Start of Reading passage

Putting a vapor retarder on the interior would INCREASE rather than decrease the potential for mold & moisture problem in the stud bays, whereas with EPS on the exterior and standard latex paints on the interior the moisture from exterior drives will pass through the wall without collecting in any of the layers to cause a problem. EPS at even 1/2" or is by itself a class-III vapor retarder, and in a Houston (US climate zone 2) climate, that's more than enough enough under most siding types. Only if it's under brick/stone veneer or stucco or similar siding material capable of storing up dew/rain water and release it in intense burst when the sun hits it would you need to adjust the vapor permeance of the exterior layers downward (and even then, not by much.)

If the walls are unshaded there is some cooling season performance advantage to using foil-faced EPS with the foil facing the vented cavity under the siding. Foil is a true vapor barrier, and if you go that route, you should avoid putting any other strong vapor retarders in the assembly.

End of Reading passage
Start of Extracted material

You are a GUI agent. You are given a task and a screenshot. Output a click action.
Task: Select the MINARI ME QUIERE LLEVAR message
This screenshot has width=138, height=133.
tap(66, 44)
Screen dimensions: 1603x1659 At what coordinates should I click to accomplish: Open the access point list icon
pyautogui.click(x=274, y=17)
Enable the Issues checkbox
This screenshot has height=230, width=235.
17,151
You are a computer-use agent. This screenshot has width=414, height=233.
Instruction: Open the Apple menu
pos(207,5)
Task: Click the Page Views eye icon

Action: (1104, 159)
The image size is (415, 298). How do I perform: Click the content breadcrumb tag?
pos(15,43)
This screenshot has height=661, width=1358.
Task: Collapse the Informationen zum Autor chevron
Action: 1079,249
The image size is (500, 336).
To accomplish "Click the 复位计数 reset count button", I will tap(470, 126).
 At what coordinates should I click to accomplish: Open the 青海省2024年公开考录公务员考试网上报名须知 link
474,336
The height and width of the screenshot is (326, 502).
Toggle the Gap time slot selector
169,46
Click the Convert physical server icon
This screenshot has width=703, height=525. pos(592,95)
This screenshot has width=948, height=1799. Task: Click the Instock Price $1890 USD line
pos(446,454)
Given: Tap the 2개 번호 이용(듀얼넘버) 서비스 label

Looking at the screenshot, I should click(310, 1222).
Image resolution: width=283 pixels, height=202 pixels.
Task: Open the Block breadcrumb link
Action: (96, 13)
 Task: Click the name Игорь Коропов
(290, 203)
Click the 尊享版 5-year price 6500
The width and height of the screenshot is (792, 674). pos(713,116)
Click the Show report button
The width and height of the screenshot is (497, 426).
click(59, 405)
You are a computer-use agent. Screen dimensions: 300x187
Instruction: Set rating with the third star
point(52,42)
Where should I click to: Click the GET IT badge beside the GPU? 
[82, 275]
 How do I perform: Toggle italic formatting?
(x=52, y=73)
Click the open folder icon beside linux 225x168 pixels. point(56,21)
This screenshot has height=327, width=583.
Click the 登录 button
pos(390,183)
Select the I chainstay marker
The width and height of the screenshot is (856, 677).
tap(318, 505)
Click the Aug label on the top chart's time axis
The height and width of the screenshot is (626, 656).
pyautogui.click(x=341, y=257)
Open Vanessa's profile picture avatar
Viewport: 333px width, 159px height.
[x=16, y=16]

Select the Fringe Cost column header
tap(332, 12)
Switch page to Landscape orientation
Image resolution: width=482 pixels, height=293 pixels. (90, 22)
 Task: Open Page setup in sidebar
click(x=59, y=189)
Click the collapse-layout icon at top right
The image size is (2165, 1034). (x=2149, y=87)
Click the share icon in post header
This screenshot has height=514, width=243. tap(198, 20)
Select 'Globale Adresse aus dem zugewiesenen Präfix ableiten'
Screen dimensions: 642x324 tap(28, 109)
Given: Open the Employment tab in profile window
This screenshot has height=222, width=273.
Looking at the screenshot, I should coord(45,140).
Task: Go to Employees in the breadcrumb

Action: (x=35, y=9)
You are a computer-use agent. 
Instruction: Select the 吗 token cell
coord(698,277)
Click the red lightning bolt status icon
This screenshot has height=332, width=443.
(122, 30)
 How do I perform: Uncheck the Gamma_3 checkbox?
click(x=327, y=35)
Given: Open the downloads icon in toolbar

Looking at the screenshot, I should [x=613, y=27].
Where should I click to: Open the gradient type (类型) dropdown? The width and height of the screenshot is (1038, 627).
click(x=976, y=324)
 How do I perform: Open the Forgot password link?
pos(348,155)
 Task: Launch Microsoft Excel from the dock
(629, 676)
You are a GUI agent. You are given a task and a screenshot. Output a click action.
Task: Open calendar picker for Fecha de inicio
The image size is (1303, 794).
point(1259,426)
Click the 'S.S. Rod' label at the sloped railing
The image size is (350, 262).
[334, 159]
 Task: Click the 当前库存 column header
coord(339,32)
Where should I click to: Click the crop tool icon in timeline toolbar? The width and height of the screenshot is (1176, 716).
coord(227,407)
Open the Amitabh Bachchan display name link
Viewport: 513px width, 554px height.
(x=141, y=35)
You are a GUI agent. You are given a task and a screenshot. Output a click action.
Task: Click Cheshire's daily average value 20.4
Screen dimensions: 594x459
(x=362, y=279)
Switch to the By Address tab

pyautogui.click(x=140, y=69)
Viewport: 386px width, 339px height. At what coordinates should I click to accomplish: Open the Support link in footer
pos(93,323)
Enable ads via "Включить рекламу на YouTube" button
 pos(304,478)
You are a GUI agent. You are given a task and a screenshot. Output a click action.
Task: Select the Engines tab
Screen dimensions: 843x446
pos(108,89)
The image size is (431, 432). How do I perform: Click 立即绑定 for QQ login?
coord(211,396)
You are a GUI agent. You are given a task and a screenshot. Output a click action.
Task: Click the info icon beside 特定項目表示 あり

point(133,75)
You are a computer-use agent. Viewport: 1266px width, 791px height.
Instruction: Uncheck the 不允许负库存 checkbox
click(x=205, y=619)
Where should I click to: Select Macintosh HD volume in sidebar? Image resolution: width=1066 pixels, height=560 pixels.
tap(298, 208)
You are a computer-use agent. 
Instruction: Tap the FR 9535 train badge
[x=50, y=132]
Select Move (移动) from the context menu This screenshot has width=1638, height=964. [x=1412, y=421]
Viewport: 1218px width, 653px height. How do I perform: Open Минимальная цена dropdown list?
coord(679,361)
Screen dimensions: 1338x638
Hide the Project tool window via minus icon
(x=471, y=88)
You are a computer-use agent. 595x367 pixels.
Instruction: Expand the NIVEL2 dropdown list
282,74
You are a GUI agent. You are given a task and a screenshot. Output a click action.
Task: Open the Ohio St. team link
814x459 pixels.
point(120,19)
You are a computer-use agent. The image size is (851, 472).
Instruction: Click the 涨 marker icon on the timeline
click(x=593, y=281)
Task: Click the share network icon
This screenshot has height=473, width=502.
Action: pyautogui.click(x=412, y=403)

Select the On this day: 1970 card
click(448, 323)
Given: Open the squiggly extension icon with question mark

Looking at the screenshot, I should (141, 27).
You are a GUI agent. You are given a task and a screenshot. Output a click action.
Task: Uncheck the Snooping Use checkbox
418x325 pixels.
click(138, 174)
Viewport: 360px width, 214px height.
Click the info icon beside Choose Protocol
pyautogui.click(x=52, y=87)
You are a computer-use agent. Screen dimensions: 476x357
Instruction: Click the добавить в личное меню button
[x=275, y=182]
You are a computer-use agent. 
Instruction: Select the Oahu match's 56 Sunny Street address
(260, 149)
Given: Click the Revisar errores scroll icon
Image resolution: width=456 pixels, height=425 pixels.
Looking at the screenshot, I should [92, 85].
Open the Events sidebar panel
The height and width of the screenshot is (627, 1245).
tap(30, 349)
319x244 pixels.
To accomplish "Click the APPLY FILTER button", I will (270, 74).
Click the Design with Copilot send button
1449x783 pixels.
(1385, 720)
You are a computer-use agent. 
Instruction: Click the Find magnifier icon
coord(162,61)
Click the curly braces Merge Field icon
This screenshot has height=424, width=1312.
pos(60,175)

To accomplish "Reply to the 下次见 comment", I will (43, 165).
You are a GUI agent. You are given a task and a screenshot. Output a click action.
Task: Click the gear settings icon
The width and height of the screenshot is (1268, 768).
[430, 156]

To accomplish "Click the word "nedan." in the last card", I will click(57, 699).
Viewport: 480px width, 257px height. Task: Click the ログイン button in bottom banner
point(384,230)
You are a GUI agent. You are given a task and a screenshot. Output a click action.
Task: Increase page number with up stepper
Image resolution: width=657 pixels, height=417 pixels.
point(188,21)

End of Extracted material

Summarize the passage on vapor retarders in walls in two sentences.

> **Written response**: An interior vapor retarder would increase the risk of mold and moisture problems in the stud bays, while EPS on the exterior with standard latex paint inside lets moisture pass through the wall without collecting. Even 1/2" EPS is a class-III vapor retarder, which is more than enough under most siding in a Houston climate, and foil-faced EPS can add some cooling-season performance on unshaded walls, though as a true vapor barrier it means no other strong vapor retarders should go in the assembly.